Uma vez instalado na colônia criada no Brasil pelo velho amigo Hermann Blumenau, o cientista alemão trabalhou duro com a mulher e o irmão para construir sua casa e plantar a própria comida. Ao mesmo tempo, tinha de educar pessoalmente as filhas (teve nove mulheres e um menino, que viveu poucas horas), precaver-se contra os ataques de onças e índios e, ainda assim, observar bichos e plantas, coletar espécies para estudo e escrever relatórios, artigos e cartas para periódicos no exterior e no Brasil.
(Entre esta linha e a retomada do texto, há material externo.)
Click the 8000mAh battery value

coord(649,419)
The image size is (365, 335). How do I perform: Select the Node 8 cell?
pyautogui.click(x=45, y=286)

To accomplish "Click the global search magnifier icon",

“Ele teve 248 trabalhos publicados, entre memórias e monografias, em inúmeros periódicos científicos do mundo”, diz Paulo Labiak, professor da Universidade Federal do Paraná e presidente da Mülleriana: Sociedade Fritz Müller de Ciências Naturais, de Curitiba. “Mesmo para ospadrões de hoje, mais de um século depois, com todos os recursos gráficos e eletrônicos disponíveis, essa produção é impressionante.” O naturalista alemão publicou apenas um livro, Fatos e argumentos a favor de Darwin, primeiro na Alemanha (para onde nunca voltou), em seguida na Inglaterra – só apareceu no Brasil depois de anos. A idéia era dar mais elementos que fortalecessem a teoria sobre evolução.
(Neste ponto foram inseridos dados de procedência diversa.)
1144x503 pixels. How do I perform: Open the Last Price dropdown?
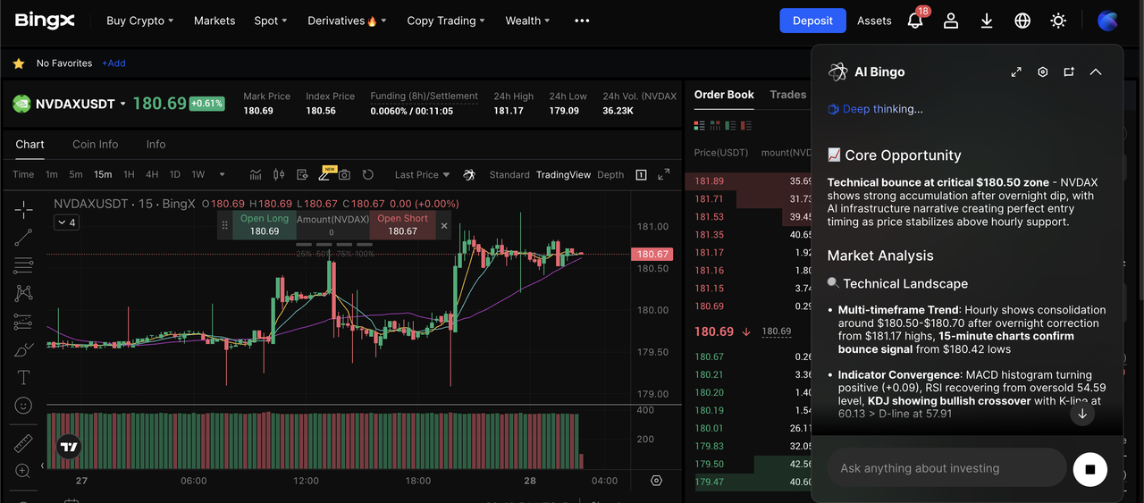coord(422,175)
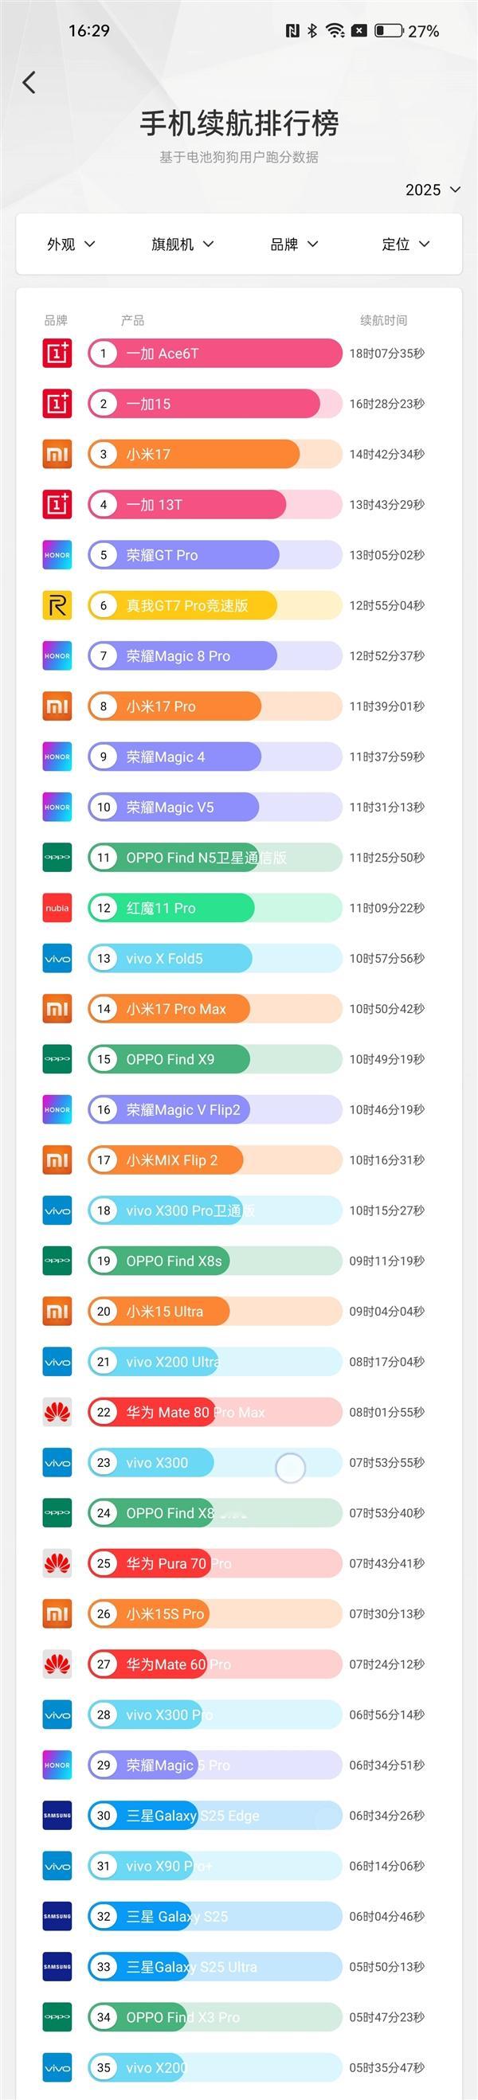Click the nubia logo beside 红魔11 Pro
The height and width of the screenshot is (2100, 478).
pyautogui.click(x=57, y=907)
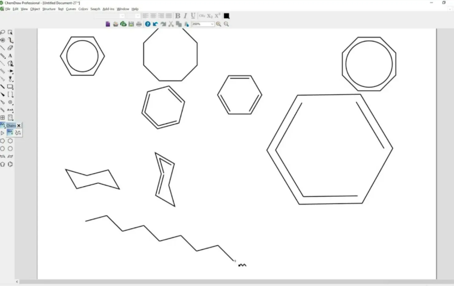
Task: Click the left arrow of horizontal scrollbar
Action: pyautogui.click(x=17, y=282)
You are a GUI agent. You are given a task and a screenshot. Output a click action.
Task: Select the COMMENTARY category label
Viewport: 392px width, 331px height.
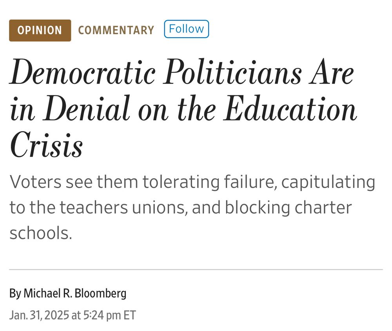click(x=116, y=30)
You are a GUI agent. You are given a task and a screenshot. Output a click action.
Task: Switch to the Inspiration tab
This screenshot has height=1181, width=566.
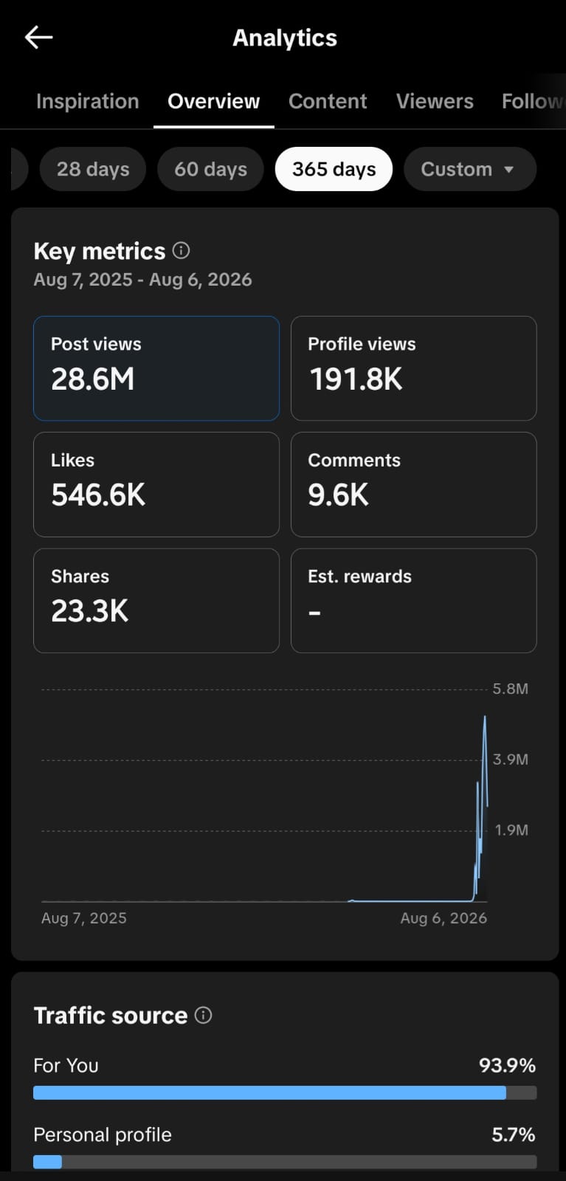pyautogui.click(x=87, y=101)
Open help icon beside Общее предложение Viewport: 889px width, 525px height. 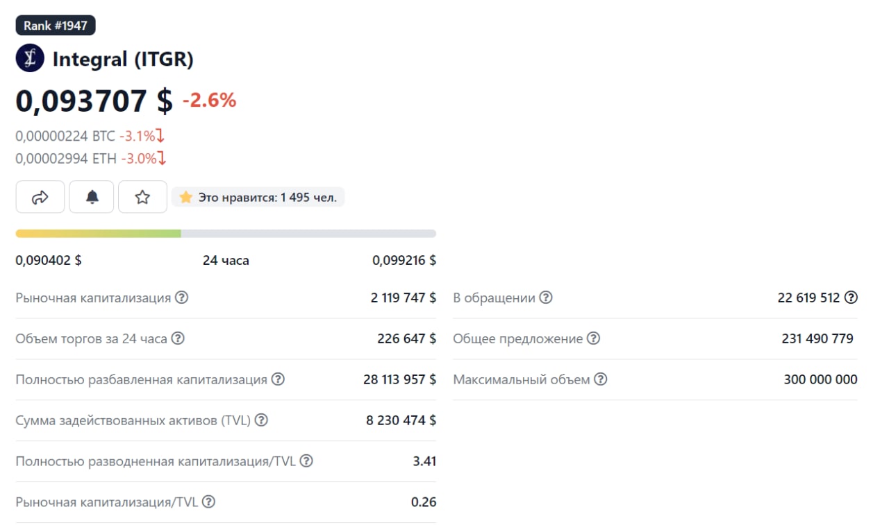pos(593,338)
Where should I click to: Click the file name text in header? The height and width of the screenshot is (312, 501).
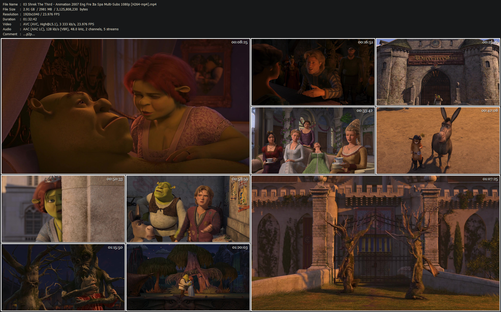click(x=90, y=4)
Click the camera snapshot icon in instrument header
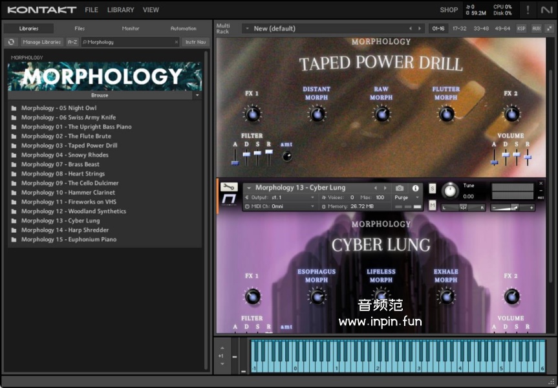Screen dimensions: 558x388 click(400, 188)
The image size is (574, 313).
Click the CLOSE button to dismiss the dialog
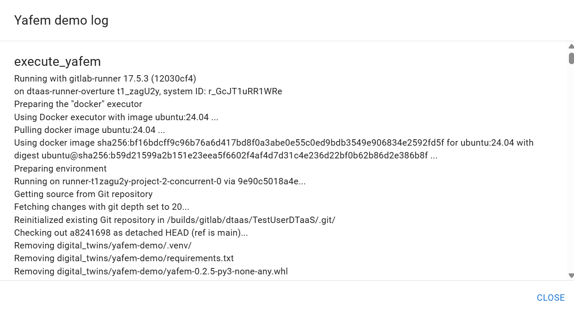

O alemão usou os crustáceos como ponto de partida e comparou os tipos superiores com os inferiores – mostrou que ambos tinham passado pela mesma forma embrionária. O livro levou Müller a uma prolífica correspondência científica com o inglês e outros cientistas europeus. Impressionado com a qualidade do trabalho do alemão, Darwin passou a chamá-lo de “príncipe dos observadores”.